Businesses would have immunity from litigation when taking any of the actions covered by the measure.
The committee endorsed the bill on 6-2 vote despite concerns raised by dissenters and even some who voted in favor that the bill could grant employers too much power at the expense of employees’ rights.
Rep. Sally Gonzales, D-Tucson, who dissented, called the measure overly broad.
“I believe it gives too much power to employers and not enough to the employee,” she said.
Rep. Daniel Patterson, D-Tucson, who also dissented, objected to the language shielding employers from litigation. “I think we should only be doing that in very limited circumstances,” he said.
David A. Seldon, an attorney who crafted the bill on behalf of the Arizona Chamber of Commerce and Industry, said the measure is necessary for employers who want to make sure workplaces are safe and also comply with the medical marijuana law.

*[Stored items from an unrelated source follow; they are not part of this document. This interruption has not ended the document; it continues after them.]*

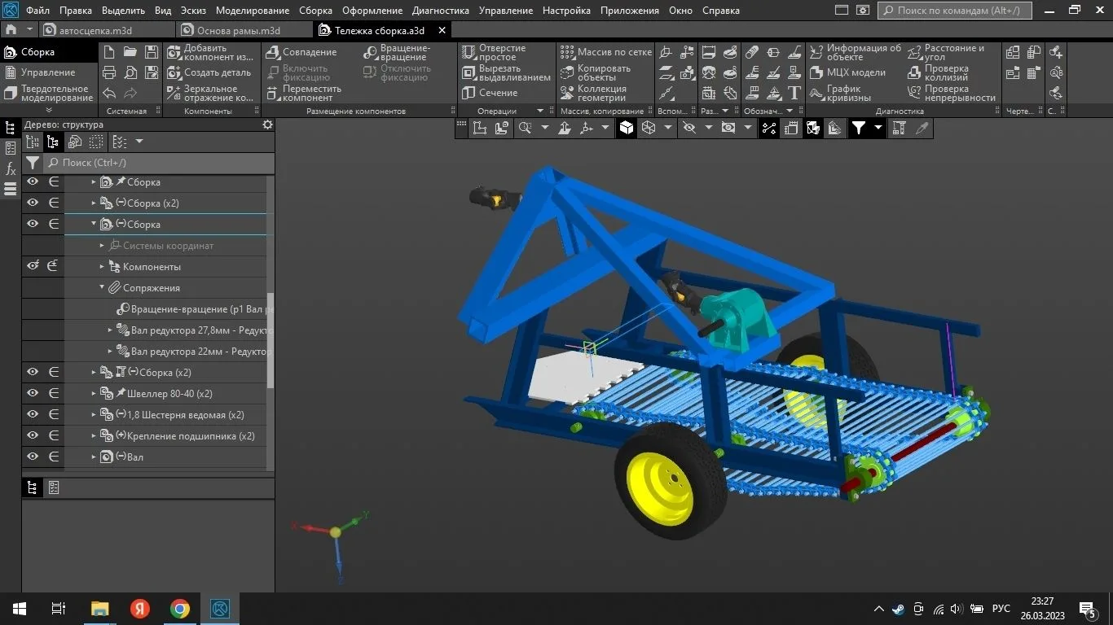Viewport: 1113px width, 625px height.
Task: Collapse the Сопряжения tree node
Action: tap(103, 287)
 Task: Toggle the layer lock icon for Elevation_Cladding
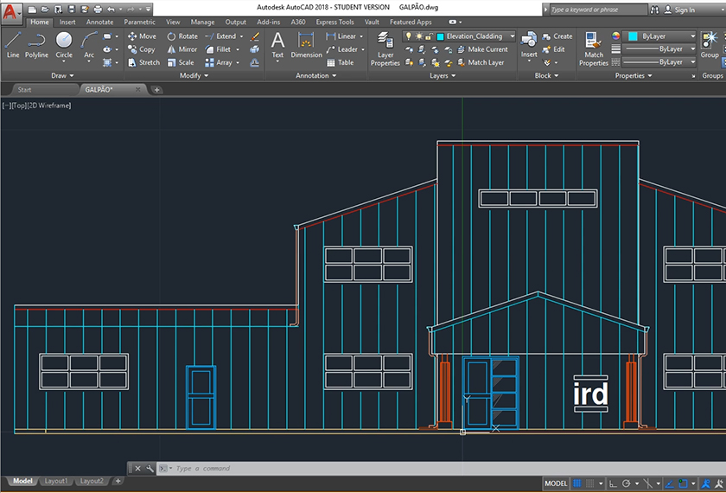point(429,37)
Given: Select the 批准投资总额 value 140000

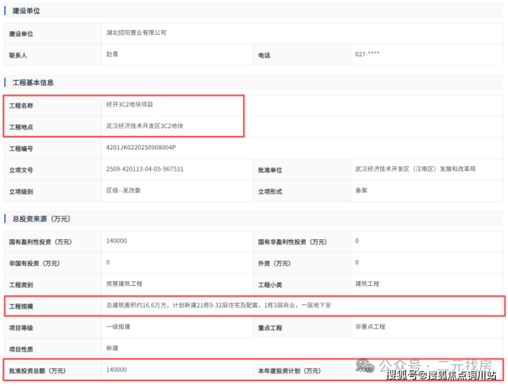Looking at the screenshot, I should pos(117,370).
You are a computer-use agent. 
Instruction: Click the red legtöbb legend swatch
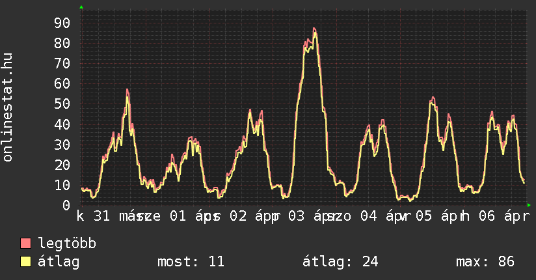26,244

“Before, most employers who had a drug policy would have a no-tolerance policy, so if someone tested positive, that was all they needed,” Selden said. “Now, with the medical marijuana act, there’s a new increases in terms of impairment, so we needed some tools to look at employees who were on the job who were behaving in a manner that would suggest impairment.”
Rep. Bob Robson, R-Chandler, the committee’s chairman, said he’s worried about the bill’s immunity guarantees for employers but said it’s important to help employers deal with a complicated situation.
“I think, with all things said, this creates and understanding between employer and employee of what is right and wrong,” he said.
“Good-faith” efforts to determine impairment under HB 2541:
• Observed conduct, behavior or appearance.
• Information reported by a person reasonably believed to be reliable.
• Written, electronic or verbal statements.
• Lawful video surveillance.
• Records of government agencies, law enforcement or courts.
• Results of a test for the use of alcohol or drugs.
• Other information reasonably believed to be reliable or accurate.